In Americas Mining Corporation the Delaware Supreme Court affirmed the Court of Chancery’s decision in the Southern Peru Copper litigation in which the Court of Chancery awarded damages of $2 billion and $300 million in attorneys’ fees.

While the damage and fee levels were unprecedented, the Delaware Supreme Court found that the Court of Chancery followed existing precedent and exercised its discretion appropriately in awarding such amounts after the plaintiffs had prevailed in showing that Southern Peru Copper had overpaid to acquire an asset owned by its controlling stockholder. The Delaware Supreme Court affirmed the Court of Chancery’s calculation of the damages award based on the difference between the fair value of the asset and the amount paid. Further, the Delaware Supreme Court found that the Court of Chancery properly used its discretion in awarding the attorneys’ fee as a percentage of the damages award.

The Delaware Supreme Court also discussed the use of special committees and minority stockholder approval as a means of shifting the burden of proof in transactions involving conflicts of interest and encouraged the use of such mechanisms as “integral parts of the best practices that are used to establish a fair dealing process.” In a transaction where a majority stockholder stands on both sides (which the Court of Chancery found was the case in the Southern Peru Copper transaction), entire fairness will apply instead of the business judgment rule. By default when entire fairness applies, the defendants must prove that the transaction was entirely fair by showing that the process and price were fair, unless the defendants use a properly-functioning, independent special committee or subject the transaction to the informed approval by the minority shareholders, in which case, the burden of proof shifts to the plaintiffs. As a result, transactions involving interested parties frequently employ such devices to shift the burden of proof. The Supreme Court did not directly address the viability of the socalled “unified standard” that has gained some currency in the Court of Chancery. Under that standard, entire fairness is not at issue and defendants may rely instead on the protection of the business judgment rule, provided that both an independent special committee and a majority of the minority stockholders approves the transaction after full disclosure. While it is unclear whether the Supreme Court intended to reject the unified standard—or foreshadow a rejection when the issue is clearly presented to the Court—nothing in its opinion indicates that business judgment protection will be afforded any interested transaction.

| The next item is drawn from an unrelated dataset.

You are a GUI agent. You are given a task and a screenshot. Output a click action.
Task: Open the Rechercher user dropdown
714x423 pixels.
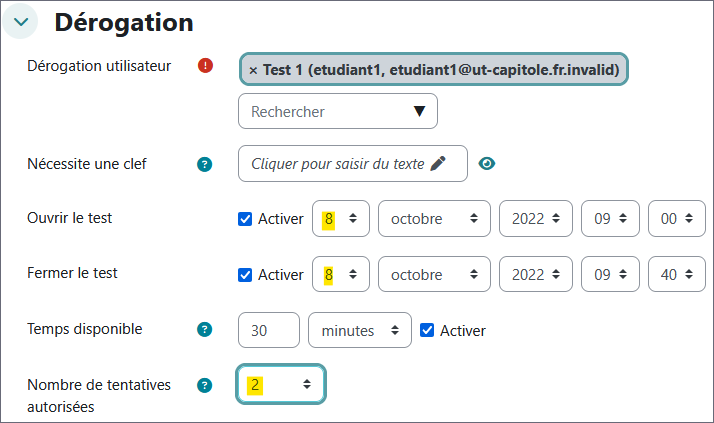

The Delaware Supreme Court noted that the benefit of the burden shift is “modest” and generally only significant where the evidence is in perfect balance. But the Court emphasized that the use of special committees and minority stockholder approvals in conflict transactions is nonetheless critical to proving the fairness of the process by which the transaction was approved. Whether or not the defendants bear the burden of proving entire fairness, these procedural protections help demonstrate that the transaction was fair.